**What the exercise asks**:
Skip the pictures and retype exactly the lines from the one holding "Where should I" through the end of the entries.

**Dataset records**:
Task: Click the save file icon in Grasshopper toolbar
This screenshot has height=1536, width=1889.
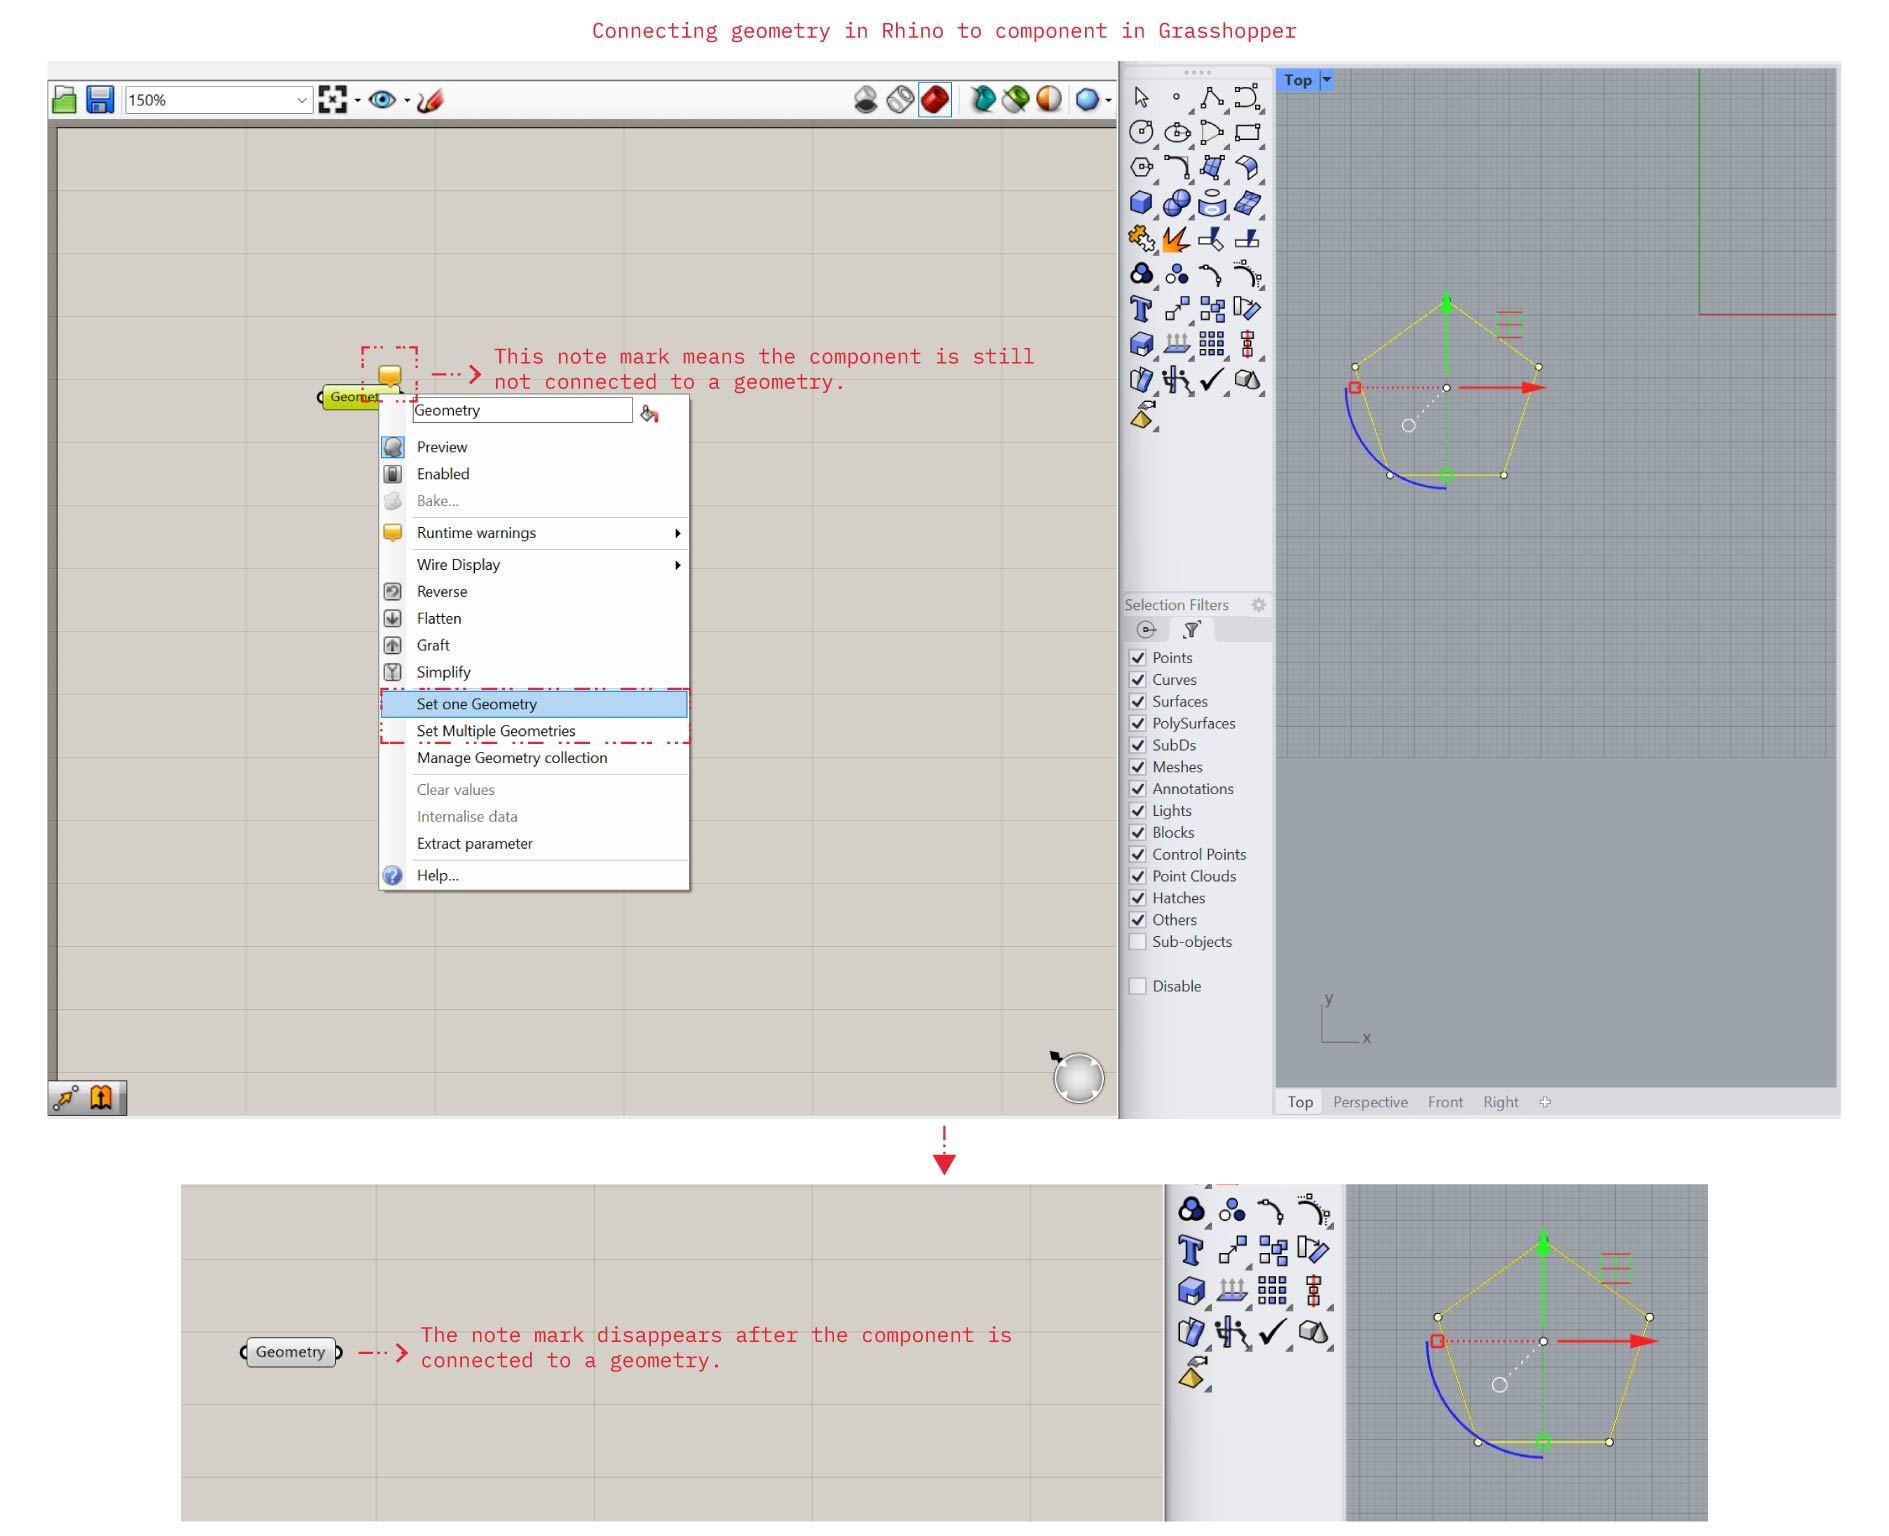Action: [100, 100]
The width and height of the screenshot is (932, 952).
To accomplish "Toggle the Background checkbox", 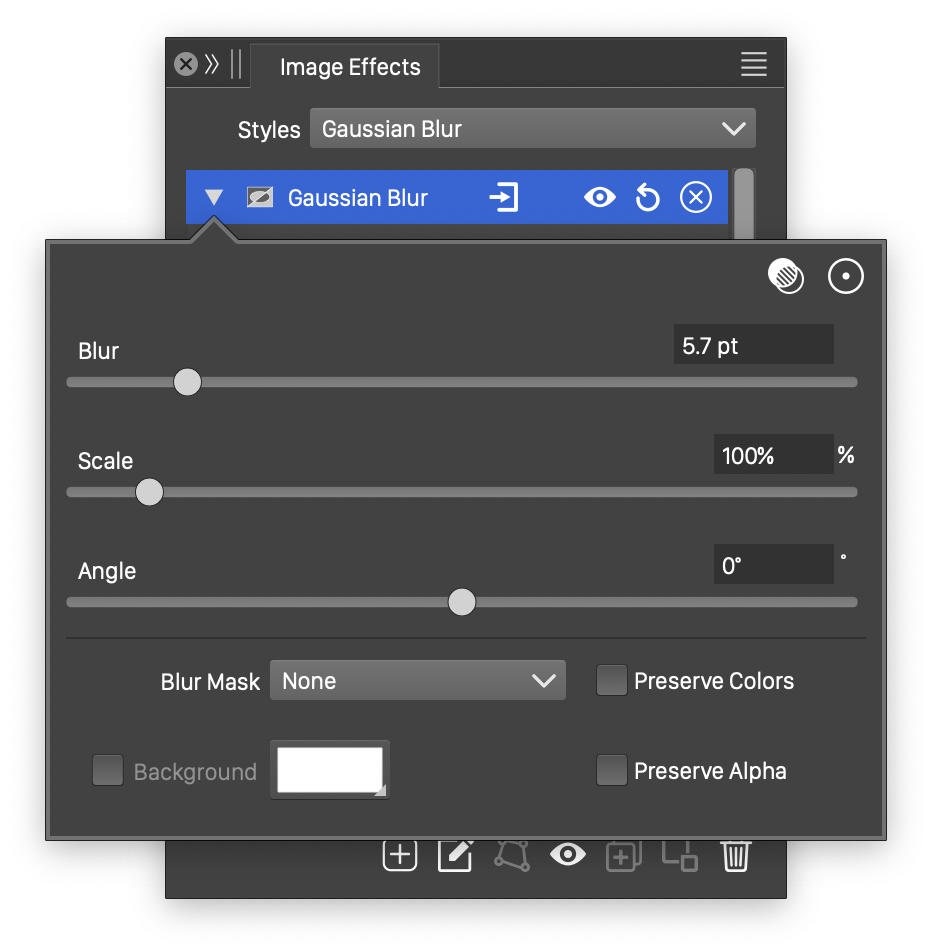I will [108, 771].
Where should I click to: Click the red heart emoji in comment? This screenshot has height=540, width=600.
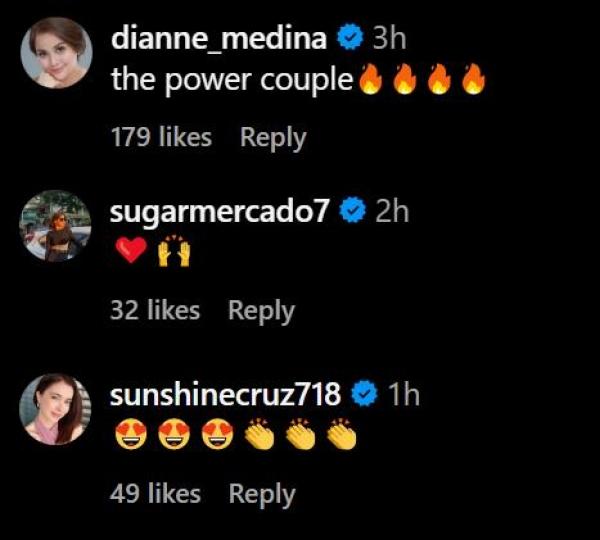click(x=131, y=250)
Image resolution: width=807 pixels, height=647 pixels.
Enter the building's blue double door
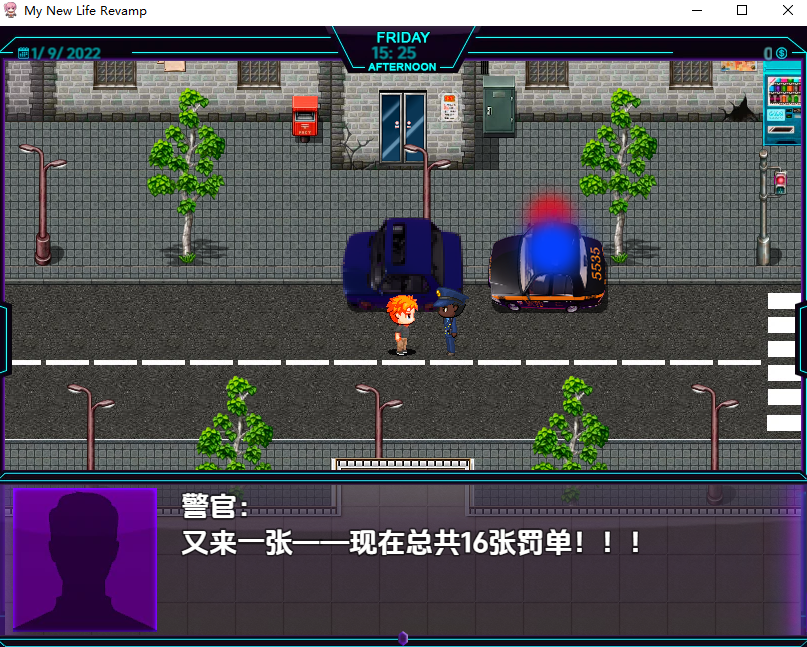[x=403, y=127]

**Answer section**:
Where should I click to: Click the red heart emoji in comment? This screenshot has height=540, width=600.
click(x=131, y=250)
Image resolution: width=807 pixels, height=647 pixels.
Enter the building's blue double door
[x=403, y=127]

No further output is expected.